October 5-8, 2017 | Solymar Ayala Cortez, Aaron A. Velasco, Vladik Kreinovich
This paper presents a soft computing approach to detect discontinuities, with applications in seismic analysis and beyond. The authors propose using fuzzy logic to translate imprecise knowledge about discontinuities into precise strategies for detection. The main idea is to define continuity informally as small changes in input leading to small changes in output. Using fuzzy logic, they define a membership function to quantify the degree of confidence that a value is "small." This allows them to determine when a function is continuous or discontinuous by comparing the ratio of changes in output to changes in input with a threshold.
The authors apply this approach to detect faults in seismic data. They use data from a 2014 study on the San Jacinto fault, where over 1000 seismic sensors were placed on a grid. By analyzing the seismic signals, they identified the location of the fault by detecting abrupt changes in signal amplitude. The method was tested on known fault locations and showed promising results.
The approach is based on the idea that discontinuities in physical processes can be detected by comparing the ratio of changes in output to changes in input. When this ratio exceeds a certain threshold, it indicates a discontinuity. The method was applied to seismic data, where it successfully identified fault locations by detecting abrupt changes in signal amplitude.
The authors conclude that soft computing techniques can be effective in detecting discontinuities, even when the exact equations governing the process are unknown. This approach has potential applications in various fields, including geosciences and civil engineering, where detecting discontinuities is crucial for understanding and predicting natural phenomena. The method is particularly useful in situations where the exact nature of the discontinuity is not known, but it is known that the process is discontinuous.This paper presents a soft computing approach to detect discontinuities, with applications in seismic analysis and beyond. The authors propose using fuzzy logic to translate imprecise knowledge about discontinuities into precise strategies for detection. The main idea is to define continuity informally as small changes in input leading to small changes in output. Using fuzzy logic, they define a membership function to quantify the degree of confidence that a value is "small." This allows them to determine when a function is continuous or discontinuous by comparing the ratio of changes in output to changes in input with a threshold.

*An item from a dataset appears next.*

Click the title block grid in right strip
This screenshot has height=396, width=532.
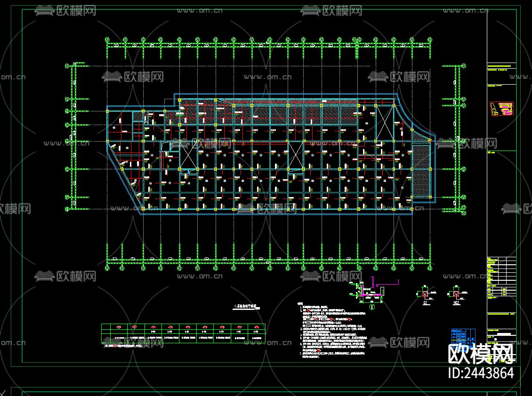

The authors apply this approach to detect faults in seismic data. They use data from a 2014 study on the San Jacinto fault, where over 1000 seismic sensors were placed on a grid. By analyzing the seismic signals, they identified the location of the fault by detecting abrupt changes in signal amplitude. The method was tested on known fault locations and showed promising results.
The approach is based on the idea that discontinuities in physical processes can be detected by comparing the ratio of changes in output to changes in input. When this ratio exceeds a certain threshold, it indicates a discontinuity. The method was applied to seismic data, where it successfully identified fault locations by detecting abrupt changes in signal amplitude.
The authors conclude that soft computing techniques can be effective in detecting discontinuities, even when the exact equations governing the process are unknown. This approach has potential applications in various fields, including geosciences and civil engineering, where detecting discontinuities is crucial for understanding and predicting natural phenomena. The method is particularly useful in situations where the exact nature of the discontinuity is not known, but it is known that the process is discontinuous.